И если все это в нем было непонятно, мы не должны этому удивляться: ведь бороться с собою – это так чуждо нам, так непонятно в себе; могли ли понять и оценить мы это в другом? Нам все казалось, что, как и мы, он «боролся с печальною действительностью»; целая половина его деятельности становилась, при таком взгляде, необъяснима в нем; необъясним он весь, как человек, с его мучительным скитальчеством из страны в страну, с жаждой бежать из родной земли, молитвой, аскетизмом, поездкой в Иерусалим, сожжением 2-го тома «Мертвых душ». Что́ за дело до него; ведь зато он становился помощником нам. Но великий человек достоин того, чтобы его рассматривали в самом себе.

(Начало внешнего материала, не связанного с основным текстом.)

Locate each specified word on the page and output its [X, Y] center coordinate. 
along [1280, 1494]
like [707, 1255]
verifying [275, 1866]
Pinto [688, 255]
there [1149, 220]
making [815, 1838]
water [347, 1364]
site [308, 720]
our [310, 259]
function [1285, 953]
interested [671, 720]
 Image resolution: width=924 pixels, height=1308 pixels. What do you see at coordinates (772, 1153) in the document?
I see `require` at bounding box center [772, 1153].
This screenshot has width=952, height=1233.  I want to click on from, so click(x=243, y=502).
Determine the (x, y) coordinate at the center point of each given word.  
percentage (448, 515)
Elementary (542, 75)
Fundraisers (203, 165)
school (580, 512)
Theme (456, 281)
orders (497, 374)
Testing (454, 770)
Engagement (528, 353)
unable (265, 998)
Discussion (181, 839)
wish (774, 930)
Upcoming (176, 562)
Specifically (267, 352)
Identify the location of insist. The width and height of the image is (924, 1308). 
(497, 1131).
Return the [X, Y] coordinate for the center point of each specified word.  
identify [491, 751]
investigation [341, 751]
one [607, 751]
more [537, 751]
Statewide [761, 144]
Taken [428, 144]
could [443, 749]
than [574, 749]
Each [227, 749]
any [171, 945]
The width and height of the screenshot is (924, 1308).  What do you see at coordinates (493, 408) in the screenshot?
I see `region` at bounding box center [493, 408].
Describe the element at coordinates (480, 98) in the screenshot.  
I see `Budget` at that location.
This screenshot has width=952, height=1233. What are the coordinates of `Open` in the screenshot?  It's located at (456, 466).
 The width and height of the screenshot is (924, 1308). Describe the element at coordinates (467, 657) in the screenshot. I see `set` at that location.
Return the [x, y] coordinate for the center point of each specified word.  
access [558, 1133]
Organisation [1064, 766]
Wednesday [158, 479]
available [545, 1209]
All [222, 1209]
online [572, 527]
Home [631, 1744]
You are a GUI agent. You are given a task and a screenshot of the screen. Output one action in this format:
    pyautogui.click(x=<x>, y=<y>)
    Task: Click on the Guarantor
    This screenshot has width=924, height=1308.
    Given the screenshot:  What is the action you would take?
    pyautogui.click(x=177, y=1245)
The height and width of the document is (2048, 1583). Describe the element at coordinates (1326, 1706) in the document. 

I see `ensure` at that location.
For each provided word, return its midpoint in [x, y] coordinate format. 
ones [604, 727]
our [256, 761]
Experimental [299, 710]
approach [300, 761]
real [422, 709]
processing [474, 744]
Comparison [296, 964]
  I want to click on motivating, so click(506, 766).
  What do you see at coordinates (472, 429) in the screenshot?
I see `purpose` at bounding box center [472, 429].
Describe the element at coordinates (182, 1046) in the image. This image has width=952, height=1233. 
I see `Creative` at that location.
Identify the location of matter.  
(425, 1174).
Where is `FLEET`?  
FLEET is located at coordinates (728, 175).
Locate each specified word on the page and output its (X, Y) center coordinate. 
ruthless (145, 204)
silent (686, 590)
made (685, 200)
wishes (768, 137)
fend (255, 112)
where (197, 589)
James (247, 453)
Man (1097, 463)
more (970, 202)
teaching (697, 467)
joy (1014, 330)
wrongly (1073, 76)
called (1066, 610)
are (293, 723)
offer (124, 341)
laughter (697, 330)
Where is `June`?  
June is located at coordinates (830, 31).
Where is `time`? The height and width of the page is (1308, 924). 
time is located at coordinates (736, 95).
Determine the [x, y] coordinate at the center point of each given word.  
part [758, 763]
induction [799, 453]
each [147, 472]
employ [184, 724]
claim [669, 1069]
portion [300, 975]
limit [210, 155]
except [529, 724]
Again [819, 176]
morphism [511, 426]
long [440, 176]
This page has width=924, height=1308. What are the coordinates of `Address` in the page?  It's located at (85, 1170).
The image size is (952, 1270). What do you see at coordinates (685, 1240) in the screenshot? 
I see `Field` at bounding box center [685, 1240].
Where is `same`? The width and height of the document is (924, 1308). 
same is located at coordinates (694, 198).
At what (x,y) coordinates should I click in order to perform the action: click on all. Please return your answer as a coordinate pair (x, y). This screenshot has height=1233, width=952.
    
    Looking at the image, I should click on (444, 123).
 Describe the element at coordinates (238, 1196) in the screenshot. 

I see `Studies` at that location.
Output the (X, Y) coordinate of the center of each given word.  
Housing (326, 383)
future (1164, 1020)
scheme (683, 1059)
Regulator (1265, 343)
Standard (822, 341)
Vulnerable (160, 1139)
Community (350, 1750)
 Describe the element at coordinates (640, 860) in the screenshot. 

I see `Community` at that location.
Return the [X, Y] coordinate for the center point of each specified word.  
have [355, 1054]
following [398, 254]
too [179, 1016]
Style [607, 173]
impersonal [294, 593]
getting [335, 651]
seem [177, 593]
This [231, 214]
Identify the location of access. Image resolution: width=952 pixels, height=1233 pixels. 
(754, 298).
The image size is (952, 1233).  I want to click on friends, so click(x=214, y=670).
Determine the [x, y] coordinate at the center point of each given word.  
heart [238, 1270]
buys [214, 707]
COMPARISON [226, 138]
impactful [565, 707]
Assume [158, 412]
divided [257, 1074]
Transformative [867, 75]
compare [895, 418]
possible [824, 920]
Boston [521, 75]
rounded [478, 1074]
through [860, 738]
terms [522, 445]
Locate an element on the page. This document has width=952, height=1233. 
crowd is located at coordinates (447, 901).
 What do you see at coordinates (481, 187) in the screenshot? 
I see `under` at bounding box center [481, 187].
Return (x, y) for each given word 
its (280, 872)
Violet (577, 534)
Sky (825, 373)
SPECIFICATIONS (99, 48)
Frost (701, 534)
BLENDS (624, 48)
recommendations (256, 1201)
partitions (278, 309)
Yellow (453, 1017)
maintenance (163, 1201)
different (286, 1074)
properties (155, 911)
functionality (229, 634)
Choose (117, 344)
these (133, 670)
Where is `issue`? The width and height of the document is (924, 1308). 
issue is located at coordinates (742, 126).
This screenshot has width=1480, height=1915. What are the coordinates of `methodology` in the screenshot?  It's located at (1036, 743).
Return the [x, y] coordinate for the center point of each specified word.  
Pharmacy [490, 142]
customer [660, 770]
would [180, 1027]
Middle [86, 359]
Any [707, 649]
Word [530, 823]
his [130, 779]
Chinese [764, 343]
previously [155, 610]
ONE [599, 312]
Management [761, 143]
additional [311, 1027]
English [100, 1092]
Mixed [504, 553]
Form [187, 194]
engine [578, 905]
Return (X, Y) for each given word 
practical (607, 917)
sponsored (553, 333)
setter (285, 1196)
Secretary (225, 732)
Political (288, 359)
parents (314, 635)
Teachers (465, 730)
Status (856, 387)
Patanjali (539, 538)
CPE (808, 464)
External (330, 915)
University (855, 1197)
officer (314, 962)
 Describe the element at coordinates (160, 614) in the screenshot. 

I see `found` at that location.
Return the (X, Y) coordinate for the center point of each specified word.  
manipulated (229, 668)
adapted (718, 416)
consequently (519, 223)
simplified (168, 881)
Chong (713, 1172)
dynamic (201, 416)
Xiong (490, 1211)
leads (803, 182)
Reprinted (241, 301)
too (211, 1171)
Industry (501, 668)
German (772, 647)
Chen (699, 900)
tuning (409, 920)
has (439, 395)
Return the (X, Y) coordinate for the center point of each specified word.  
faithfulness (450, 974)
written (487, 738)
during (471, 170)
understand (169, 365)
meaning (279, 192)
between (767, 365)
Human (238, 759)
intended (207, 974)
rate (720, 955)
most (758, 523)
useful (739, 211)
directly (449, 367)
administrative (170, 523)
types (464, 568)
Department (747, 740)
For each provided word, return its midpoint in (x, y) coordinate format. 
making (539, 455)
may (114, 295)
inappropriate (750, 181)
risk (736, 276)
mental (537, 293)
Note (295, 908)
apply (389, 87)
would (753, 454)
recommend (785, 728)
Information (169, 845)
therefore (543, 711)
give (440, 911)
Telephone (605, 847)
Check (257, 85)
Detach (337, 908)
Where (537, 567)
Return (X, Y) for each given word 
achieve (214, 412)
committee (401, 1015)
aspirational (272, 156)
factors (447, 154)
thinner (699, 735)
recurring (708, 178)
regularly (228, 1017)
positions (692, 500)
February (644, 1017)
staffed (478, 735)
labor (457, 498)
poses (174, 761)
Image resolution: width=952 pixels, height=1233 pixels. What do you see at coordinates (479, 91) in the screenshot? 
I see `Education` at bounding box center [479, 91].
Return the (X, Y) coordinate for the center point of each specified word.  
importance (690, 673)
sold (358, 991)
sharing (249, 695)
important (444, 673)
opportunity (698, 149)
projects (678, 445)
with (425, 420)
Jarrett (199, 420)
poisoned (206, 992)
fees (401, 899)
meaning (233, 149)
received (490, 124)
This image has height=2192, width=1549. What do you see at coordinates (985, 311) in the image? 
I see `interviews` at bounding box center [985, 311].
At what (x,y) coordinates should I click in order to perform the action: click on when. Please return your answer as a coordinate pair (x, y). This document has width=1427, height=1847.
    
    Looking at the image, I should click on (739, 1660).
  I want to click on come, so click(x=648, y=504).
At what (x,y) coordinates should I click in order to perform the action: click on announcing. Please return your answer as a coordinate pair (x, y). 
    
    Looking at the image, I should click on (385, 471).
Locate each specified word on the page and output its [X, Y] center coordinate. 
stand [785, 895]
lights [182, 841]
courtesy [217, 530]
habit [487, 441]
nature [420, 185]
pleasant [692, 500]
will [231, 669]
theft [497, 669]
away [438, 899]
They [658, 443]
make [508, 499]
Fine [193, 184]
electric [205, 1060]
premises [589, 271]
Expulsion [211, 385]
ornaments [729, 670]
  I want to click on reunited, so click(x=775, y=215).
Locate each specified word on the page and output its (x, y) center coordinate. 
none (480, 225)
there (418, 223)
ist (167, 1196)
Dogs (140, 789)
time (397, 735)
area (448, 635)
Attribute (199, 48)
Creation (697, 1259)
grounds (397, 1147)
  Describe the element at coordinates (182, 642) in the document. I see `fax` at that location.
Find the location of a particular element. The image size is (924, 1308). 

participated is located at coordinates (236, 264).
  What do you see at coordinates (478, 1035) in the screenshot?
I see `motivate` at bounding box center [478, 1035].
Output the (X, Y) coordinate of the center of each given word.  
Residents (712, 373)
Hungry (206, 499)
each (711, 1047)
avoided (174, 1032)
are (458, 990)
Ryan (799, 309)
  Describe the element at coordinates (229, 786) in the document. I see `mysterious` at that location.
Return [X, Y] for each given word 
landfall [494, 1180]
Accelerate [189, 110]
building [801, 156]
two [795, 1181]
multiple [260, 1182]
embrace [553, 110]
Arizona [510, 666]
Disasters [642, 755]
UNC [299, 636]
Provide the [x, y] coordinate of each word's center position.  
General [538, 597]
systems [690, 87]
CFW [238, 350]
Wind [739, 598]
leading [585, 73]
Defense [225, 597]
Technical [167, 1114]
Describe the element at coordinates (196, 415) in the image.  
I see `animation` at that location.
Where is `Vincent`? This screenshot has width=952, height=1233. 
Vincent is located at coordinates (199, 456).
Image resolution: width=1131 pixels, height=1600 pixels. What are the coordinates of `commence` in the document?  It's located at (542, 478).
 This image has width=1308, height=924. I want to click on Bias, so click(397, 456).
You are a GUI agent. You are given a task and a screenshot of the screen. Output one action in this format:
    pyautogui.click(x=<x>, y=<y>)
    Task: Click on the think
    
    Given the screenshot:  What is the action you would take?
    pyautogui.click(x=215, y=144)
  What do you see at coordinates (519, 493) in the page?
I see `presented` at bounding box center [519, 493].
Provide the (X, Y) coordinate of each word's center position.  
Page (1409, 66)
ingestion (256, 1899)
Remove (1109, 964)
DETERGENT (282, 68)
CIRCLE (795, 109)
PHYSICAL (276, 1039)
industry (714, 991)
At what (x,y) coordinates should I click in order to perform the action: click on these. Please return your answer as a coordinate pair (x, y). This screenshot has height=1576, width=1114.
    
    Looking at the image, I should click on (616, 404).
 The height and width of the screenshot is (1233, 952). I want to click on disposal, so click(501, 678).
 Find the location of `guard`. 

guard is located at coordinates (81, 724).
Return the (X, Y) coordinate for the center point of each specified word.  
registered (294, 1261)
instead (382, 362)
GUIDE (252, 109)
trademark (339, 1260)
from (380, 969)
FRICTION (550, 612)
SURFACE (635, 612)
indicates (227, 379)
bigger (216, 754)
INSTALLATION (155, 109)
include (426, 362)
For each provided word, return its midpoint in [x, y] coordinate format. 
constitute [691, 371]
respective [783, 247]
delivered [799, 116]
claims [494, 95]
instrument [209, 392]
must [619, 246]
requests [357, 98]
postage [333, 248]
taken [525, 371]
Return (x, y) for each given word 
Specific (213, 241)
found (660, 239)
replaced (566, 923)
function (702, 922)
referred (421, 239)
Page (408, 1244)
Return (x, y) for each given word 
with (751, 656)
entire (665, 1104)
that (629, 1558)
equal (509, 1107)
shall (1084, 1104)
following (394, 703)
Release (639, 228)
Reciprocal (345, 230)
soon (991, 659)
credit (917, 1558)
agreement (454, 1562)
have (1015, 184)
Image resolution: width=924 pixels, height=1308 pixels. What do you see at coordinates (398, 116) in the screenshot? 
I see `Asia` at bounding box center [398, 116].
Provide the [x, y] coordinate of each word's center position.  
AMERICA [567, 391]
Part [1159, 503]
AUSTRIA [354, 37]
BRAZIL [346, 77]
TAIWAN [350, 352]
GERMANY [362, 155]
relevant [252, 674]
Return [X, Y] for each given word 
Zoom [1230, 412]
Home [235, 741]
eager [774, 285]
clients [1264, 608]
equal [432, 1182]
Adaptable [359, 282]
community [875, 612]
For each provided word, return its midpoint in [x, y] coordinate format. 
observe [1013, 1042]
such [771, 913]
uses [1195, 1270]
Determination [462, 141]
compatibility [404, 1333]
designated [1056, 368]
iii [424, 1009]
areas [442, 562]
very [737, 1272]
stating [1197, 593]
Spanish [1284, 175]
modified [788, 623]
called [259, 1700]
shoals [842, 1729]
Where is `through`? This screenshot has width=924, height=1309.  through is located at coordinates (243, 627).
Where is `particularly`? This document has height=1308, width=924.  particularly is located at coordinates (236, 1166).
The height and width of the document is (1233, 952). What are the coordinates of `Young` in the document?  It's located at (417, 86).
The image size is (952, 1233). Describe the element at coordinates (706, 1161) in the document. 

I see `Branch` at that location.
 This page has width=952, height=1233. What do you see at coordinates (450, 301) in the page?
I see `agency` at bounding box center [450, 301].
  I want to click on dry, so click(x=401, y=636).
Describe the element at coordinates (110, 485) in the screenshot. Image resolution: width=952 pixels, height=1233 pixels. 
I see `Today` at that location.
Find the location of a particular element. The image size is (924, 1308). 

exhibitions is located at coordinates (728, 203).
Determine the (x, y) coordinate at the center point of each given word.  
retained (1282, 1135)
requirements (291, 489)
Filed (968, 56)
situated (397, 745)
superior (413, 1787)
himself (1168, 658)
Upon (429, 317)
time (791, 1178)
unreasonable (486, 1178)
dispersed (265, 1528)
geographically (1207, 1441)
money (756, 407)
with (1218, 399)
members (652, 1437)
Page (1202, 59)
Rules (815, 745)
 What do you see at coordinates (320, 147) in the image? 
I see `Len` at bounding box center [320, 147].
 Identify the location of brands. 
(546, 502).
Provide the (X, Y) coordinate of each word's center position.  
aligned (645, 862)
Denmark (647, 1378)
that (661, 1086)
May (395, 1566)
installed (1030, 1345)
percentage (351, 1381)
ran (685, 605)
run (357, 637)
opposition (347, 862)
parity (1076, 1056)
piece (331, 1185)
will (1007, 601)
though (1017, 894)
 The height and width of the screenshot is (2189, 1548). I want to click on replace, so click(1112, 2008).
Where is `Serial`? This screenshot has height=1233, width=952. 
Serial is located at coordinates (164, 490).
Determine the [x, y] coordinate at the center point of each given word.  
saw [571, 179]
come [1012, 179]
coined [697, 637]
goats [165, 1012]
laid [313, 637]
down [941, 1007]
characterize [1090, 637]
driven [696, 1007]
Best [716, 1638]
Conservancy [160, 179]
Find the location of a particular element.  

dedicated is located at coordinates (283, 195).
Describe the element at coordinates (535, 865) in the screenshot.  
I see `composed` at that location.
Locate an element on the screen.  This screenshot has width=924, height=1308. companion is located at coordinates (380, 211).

В истории души своей, хотя бы единичной, он, быть может, значительнее, чем целое общество в истории своих мелких забот, треволнений, ожиданий, злобы. И если венчавшее его могилу камнем, похвалой и готовое увенчать бронзою непонимание и тщеславие при этом изменившемся на него взгляде возьмет свое назад, – с его образа сбегут только ему навязанные черты, и он останется для нас в том именно особом величии, какое было в нем и какое он в себе указал нам; но мы к словам его не прислушались.